Short Weapons - Includes swords, such as the Broadsword and double-edged Gim (Jian). These can be practiced individually or as paired weapons (e.g. Double Broadsword, Double Gim, Butterfly Knives, etc.).

Long Weapons - Long weapons originate with the Staff and Spear, and include many variations, both in terms of the length of the weapon and the striking implement mounted to the weapon. Other examples include the Trident (three pronged spear head), Kwon Dao (massive broadsword mounted on the end of a long, thick staff - also known as a Guan Dao), Monk Spade (modified from agricultural origins or fighting of animals), and Halberd. Long weapons could be used on foot or, historically, when on horseback.

Assistant Weapons - These included Shields, and a variety of defensive implements that could also be used to attack, such as spiked shirts and wristbands/forearm guards.

Hidden Weapons - Stemming from 36 traditional kinds, these were weapons for surprise, secret attacks, and emergency self-defense. Hidden weapons include darts, throwing stars, blowgun, darts hidden in shoes, needles hidden under the tongue to be spit out, and arrows hidden behind the back in secret launchers. Hidden weapons could also be contained within other traditional weapons for surprise use.

Weapons Practice at The Traditional Taoist Martial Arts Academy

Weapons are practiced at TTMAA both individually, through form practice, as well as with partners for forms and self-defense exercise. Weapon forms are excellent for increasing strength and stamina, and for developing an understanding of extending the mind and will externally from the body. The movements of many heavy weapons forms, such as the Kwon Dao (Guan Dao), for example, are an excellent way to build strength throughout many muscle groups simultaneously through the use of coordinated movements, running, and jumping with the weapon.
Self-defense aspects of weapons are also learned through partner weapons forms (such as Broadsword vs Unarmed combat, and Broadsword vs Spear combat), and through drills and practice of weapon sparring.
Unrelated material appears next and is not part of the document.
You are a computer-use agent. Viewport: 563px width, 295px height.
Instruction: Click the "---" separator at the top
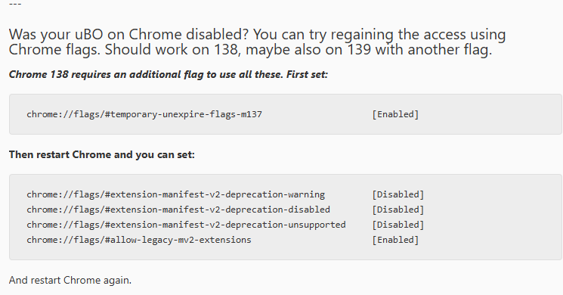pyautogui.click(x=15, y=4)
Example of weapon forms and applications taught at The Traditional Taoist Martial Arts Academy:

Gim/Jian (double edged sword)

Broadsword (Dao)
Guan Dao/Kwon Dao

Long Handle Axe
Monk Spade
Iron Fan
Rope Hammer/Dart

                                                                               Qi Gong Meditation

Qigong, qi gong, chi kung, or chi gung (literally: "Life Energy Cultivation") is a holistic system of coordinated body posture and movement, breathing, and meditation used for health, spirituality, and martial arts training. With roots in Chinese medicine, philosophy, and martial arts, qigong is traditionally viewed as a practice to cultivate and balance qi (chi), translated as "life energy".

According to Taoist, Buddhist, and Confucian philosophy, qigong allows access to higher realms of awareness, awakens one's "true nature", and helps develop human potential.
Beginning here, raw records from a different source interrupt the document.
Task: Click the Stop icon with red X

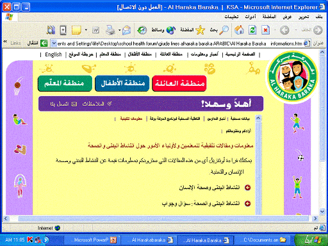Action: pos(265,30)
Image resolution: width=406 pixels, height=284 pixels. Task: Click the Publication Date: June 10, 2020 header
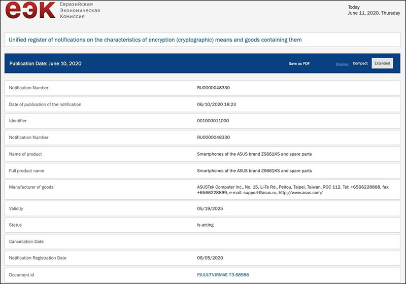(x=45, y=63)
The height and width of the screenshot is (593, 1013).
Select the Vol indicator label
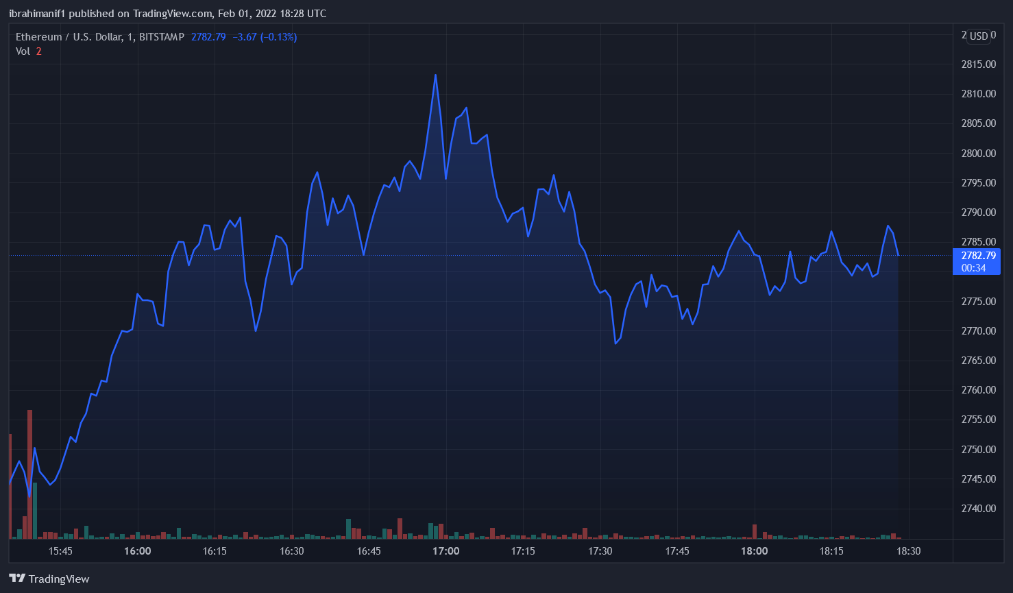coord(23,51)
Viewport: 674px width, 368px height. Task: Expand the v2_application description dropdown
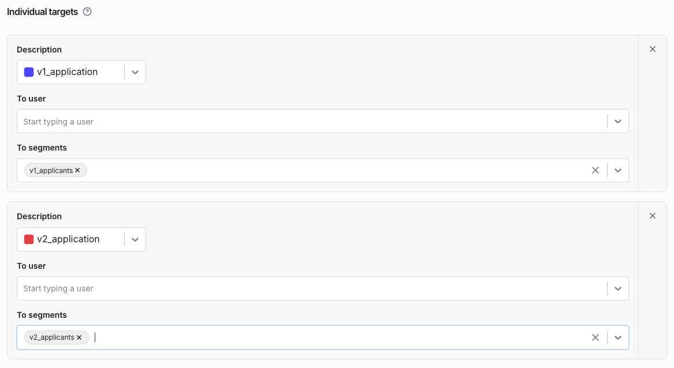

Qigong practice typically involves moving meditation, coordinating slow flowing movement, deep rhythmic breathing, and calm meditative state of mind. Qigong is now practiced throughout China and worldwide for recreation, exercise and relaxation, preventive medicine and self-healing, alternative medicine, meditation and self-cultivation, and training for martial arts.
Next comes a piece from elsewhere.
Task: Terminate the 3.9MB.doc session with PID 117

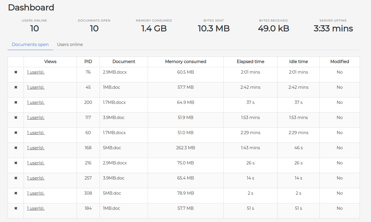Action: (x=16, y=118)
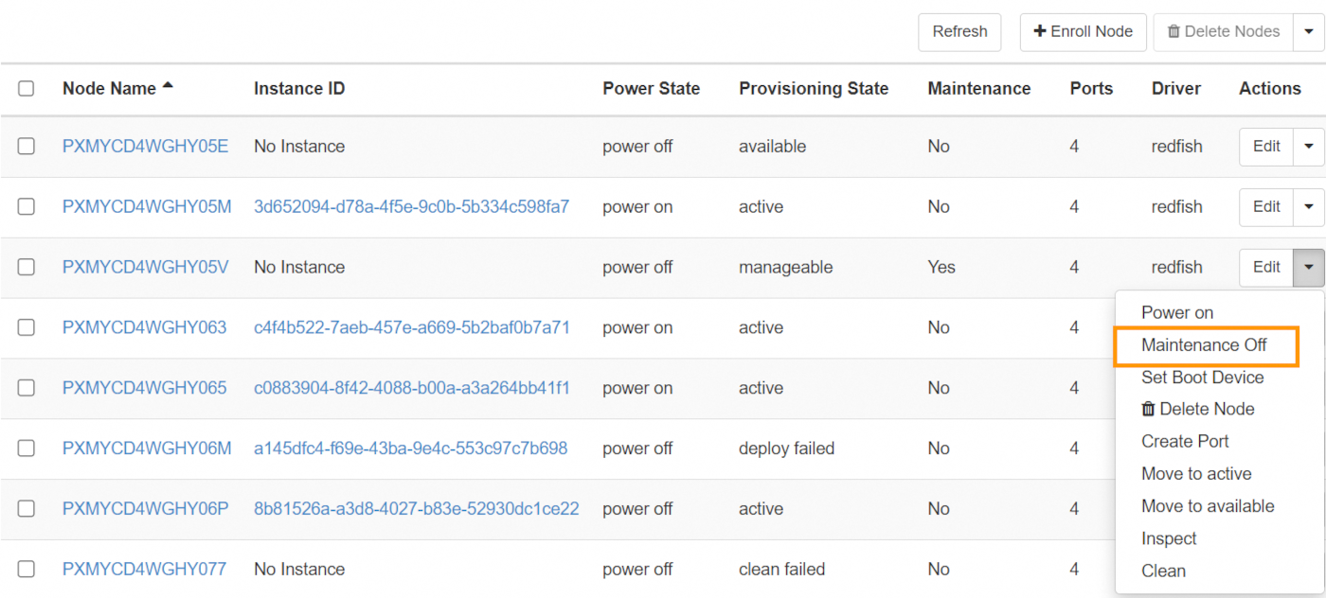The width and height of the screenshot is (1326, 598).
Task: Click Edit button for PXMYCD4WGHY05M
Action: 1266,207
"Over the centuries, a diverse spectrum of qigong forms developed in different segments of Chinese society. Traditionally, qigong training has been esoteric and secretive, with knowledge passed from adept master to student in lineages that maintain their own unique interpretations and methods. Qigong practices were brought to the public beginning in the 1950s, when the Communist Party institutionalized and began research into traditional Chinese medicine. Although the practice of qigong was prohibited during the Cultural Revolution of the 1960s; it was once again allowed after 1976. On account of the political climate at the time, the emphasis of qigong practices shifted away from traditional philosophy and cultivation, and increasingly focused health benefits, medicine and martial arts applications, and a scientific perspective. Since a 1999 crackdown, practice of qigong in China has been restricted. Over the same period, interest in qigong has spread, with millions of practitioners worldwide."